If these two conditions are satisfied, then this finite dimensional distribution are going to represent a stochastic process. If we add additional condition that the sample path is right continuous, then the resulting stochastic process is going to be **unique**.

**Definition 1.3 (Useful Functions of Stochastic Process) **Using the information provided by the set of f.d.d.s., we can define several useful functions for a stochastic process.

For any \(t\in T\), the mean function of \(X\) is \(\mu(t)=\mu_X(t)=E(X_t)\).

- For any \(t_i,t_j\in T\), the (auto)covariance function is given by \[\begin{equation} C(t_i,t_j)=Cov(X_{t_i},X_{t_j})=E(X_{t_i}X_{t_j})-\mu_X(t_i)\mu_X(t_j) \tag{1.2} \end{equation}\] and the (auto)correlation function is given by \[\begin{equation} r(t_i,t_j)=Corr(X_{t_i},X_{t_j})=\frac{Cov(X_{t_i}X_{t_j})}{\sqrt{Var(X_{t_i})Var(X_{t_j})}} \tag{1.3} \end{equation}\]

**Proposition 1.1 (Property of Covariance function)**Covariance function is a non-negative definite function. Meaning that, for all (finite) \(k\) and for any \(t_1,\cdots,t_k\in T\) and real constants \(z_1,\cdots,z_k\), we have \[\begin{equation} \sum_{i=1}^k\sum_j=1^kz_iz_jC(t_i,t_j)\geq 0 \tag{1.4} \end{equation}\] where \(C(\cdot,\cdot)\) is the autocovariance function.

*Proof.*Consider the variance of \(\sum_{i=1}^kz_iX_{t_i}\), we have \[\begin{equation} Var(\sum_{i=1}^kz_iX_{t_i})=\sum_{i=1}^k\sum_j=1^kz_iz_jC(t_i,t_j)\geq 0 \tag{1.5} \end{equation}\] Therefore, the condition ((1.4)) must be satisfied by covariance functions.

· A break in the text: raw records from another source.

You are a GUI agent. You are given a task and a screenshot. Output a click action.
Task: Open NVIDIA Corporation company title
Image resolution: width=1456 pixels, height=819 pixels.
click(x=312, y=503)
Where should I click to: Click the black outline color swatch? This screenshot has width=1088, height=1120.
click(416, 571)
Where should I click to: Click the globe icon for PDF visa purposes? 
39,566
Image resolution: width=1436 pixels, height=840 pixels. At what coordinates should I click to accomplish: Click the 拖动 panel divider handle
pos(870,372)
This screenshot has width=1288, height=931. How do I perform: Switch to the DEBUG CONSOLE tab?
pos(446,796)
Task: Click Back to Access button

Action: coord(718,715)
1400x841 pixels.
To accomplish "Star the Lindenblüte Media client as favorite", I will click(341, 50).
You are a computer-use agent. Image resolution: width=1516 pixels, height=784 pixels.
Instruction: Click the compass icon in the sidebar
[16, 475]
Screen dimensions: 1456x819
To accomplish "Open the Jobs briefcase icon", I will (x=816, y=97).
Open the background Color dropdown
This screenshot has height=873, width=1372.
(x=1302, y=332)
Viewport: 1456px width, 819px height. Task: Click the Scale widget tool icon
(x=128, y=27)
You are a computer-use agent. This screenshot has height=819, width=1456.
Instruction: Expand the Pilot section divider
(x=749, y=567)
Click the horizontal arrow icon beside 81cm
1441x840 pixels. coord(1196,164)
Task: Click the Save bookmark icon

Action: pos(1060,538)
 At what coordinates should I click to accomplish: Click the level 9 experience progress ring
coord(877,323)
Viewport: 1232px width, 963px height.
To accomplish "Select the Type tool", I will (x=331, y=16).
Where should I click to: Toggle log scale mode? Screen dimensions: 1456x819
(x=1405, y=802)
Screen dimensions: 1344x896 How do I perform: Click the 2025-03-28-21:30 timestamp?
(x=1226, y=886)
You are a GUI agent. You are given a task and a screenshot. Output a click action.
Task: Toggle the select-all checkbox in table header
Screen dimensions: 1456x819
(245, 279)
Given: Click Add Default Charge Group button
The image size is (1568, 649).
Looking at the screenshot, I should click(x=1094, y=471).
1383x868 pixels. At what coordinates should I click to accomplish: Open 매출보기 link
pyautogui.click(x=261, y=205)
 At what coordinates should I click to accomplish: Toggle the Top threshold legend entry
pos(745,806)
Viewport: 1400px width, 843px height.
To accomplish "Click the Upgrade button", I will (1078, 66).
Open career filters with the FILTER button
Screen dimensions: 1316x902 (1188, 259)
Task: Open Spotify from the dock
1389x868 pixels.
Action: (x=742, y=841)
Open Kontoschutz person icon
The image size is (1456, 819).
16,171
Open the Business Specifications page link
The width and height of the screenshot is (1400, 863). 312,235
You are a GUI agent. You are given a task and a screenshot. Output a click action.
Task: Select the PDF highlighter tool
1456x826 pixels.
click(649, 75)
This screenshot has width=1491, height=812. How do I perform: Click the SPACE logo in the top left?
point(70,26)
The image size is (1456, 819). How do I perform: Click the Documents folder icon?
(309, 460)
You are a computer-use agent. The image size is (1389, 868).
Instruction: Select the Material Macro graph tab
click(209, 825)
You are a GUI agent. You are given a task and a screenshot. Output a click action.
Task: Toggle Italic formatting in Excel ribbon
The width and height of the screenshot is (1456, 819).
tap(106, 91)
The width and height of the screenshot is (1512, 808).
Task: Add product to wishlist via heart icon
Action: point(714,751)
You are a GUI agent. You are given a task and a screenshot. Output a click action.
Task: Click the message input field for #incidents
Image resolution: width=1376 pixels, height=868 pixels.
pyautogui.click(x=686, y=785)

If \(C(t_i,t_j)=0\), \(\forall t_i,t_j\), for a stochastic process, then it is called a **white noise process**. For example, if \(\epsilon_1,\cdots,\epsilon_n\stackrel{i.i.d.}{\sim} N(0,\sigma^2)\), then \(Cov(\epsilon_i,\epsilon_j)=0,\forall i,j\). If we define the stochastic process \(X=\{X(n,\omega):n\in \mathbb{N},\omega\in\Omega\}\) such that \(X(n,\omega)=Z_n(\omega)\) then \(X\) is a white noise process.